Find the line that contains "The height and width of the screenshot is (400, 900)." in the entries below. Write out that line and all that follow it, unchanged and alone.

Collected data entries:
○ ○ ○
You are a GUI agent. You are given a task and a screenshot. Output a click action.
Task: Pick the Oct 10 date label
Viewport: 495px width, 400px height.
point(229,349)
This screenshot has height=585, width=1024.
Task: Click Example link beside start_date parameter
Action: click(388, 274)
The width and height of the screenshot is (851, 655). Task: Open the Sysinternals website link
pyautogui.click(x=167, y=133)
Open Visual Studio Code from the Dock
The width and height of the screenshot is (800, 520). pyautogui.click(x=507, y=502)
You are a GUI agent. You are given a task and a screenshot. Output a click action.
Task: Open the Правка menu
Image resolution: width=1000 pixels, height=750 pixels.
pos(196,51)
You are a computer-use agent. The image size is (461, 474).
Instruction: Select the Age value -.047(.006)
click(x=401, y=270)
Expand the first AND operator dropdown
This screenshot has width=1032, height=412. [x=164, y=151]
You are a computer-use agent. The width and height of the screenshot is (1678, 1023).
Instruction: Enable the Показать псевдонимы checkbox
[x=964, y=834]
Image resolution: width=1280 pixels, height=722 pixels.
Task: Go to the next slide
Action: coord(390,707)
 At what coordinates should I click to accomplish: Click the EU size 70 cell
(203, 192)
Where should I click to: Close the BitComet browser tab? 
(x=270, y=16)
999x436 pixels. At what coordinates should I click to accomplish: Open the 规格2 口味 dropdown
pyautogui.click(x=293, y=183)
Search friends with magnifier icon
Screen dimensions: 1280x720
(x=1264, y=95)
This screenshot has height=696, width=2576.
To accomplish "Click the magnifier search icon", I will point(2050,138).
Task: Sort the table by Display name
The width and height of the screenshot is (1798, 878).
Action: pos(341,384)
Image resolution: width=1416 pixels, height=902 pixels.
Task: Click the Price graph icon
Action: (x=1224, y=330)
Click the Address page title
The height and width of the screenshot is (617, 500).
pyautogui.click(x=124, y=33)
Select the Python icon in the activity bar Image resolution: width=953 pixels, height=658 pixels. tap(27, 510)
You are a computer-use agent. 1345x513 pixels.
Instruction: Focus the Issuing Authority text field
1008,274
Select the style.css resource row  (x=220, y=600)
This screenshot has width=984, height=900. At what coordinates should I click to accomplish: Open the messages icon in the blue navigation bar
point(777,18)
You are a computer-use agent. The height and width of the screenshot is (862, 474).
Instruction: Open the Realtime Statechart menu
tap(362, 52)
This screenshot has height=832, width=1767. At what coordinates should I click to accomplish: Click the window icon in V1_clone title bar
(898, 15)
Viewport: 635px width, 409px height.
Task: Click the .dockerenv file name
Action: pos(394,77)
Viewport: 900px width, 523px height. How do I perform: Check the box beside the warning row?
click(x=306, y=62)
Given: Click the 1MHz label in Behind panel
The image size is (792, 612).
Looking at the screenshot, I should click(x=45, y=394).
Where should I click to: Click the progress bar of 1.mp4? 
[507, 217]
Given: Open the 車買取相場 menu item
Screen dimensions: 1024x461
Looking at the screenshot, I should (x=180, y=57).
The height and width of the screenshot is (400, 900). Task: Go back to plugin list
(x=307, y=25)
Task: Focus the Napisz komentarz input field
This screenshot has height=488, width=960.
○ ○ ○
▶ _ANSWER AREA_:
The height and width of the screenshot is (400, 900). Task: Go back to plugin list
(x=307, y=25)
Task: Focus the Napisz komentarz input field
This screenshot has height=488, width=960.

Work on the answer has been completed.